Rashes can also be caused by yeast infections, which are characterized by itchiness and a white, often cottage-cheese looking discharge. If you have this type of discharge, you should see your doctor, as this could be a sign of an STI or a yeast infection.
5. An STI
An STI is a sexually transmitted infection. STIs can be caused by gonorrhea, syphilis, herpes, or chlamydia. STIs can also be caused by pubic lice or scabies.
If you have an STI, you may experience pain, swelling, itchiness, and/or a discharge. You may also have a rash or unusual coloured spotting. If you have any of these symptoms, you should get tested.
Be on the lookout for symptoms like bumps, blisters, rashes, or open sores. If you have any of these symptoms, you need to go see your doctor.
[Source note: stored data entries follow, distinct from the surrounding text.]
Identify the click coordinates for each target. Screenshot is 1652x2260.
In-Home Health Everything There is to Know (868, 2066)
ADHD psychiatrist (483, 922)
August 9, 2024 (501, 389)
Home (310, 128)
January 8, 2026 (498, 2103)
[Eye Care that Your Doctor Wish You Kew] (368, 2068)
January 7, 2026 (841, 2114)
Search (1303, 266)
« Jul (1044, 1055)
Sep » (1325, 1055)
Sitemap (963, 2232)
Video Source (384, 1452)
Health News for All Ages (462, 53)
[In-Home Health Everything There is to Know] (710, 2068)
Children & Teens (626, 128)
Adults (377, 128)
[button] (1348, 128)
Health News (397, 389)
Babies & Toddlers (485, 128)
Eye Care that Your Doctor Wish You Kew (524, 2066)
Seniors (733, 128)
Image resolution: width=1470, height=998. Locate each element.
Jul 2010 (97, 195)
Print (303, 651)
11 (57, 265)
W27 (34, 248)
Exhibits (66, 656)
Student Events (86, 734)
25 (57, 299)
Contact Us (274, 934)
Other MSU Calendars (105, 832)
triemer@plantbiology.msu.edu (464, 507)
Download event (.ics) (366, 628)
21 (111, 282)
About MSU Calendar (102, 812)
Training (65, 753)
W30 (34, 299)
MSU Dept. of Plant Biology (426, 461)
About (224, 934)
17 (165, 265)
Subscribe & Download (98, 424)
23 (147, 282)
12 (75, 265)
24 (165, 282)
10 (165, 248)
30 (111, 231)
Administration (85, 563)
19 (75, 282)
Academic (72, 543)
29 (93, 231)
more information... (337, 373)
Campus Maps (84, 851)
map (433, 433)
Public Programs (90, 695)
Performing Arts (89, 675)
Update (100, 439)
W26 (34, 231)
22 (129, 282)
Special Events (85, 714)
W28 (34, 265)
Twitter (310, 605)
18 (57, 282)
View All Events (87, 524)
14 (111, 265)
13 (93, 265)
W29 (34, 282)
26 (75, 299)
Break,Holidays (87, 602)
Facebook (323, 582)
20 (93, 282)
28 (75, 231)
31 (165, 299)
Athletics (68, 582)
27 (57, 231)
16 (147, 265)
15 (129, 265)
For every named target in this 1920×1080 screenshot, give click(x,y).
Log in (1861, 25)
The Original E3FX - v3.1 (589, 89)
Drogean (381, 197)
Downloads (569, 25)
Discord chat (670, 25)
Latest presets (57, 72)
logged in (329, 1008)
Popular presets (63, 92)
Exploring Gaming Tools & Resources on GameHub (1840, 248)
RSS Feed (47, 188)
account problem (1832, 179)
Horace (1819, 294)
If you have a discharge, you should go see your doctor to rule out an STI. A discharge can be a sign of a yeast infection, which is typically not an STI. However, a discharge can also be a sign of an STI, so you should get tested to make sure you don't have something.
Some STIs can be spread to your partner even if you don't have symptoms. If you're sexually active, you should go get tested regularly.
When Should You See Your Doctor?
If you notice any discolouration on your penis, you should go see your doctor. You should not try to diagnose the discolouration yourself. If the discolouration is accompanied by a rash, bumps, or blisters, you should see your doctor right away and request an STD/STI screening.
If you have unexplained bruising, tenderness, or pain, you should see your doctor, as these are sometimes signs of a more serious underlying condition, such as Peyronie's disease.
A purple penis is not a serious condition on its own and is typically caused by physical trauma to the area surrounding the penis. If you notice any discolouration on your penis, you should see your doctor in order to rule out STDs or STIs.
You should always see your doctor when you have any unexplained health changes, especially when it comes to your genitals. It's best to get a penis discolouration checked out by your doctor just to be safe, so you can be sure that you're not suffering from a more serious condition.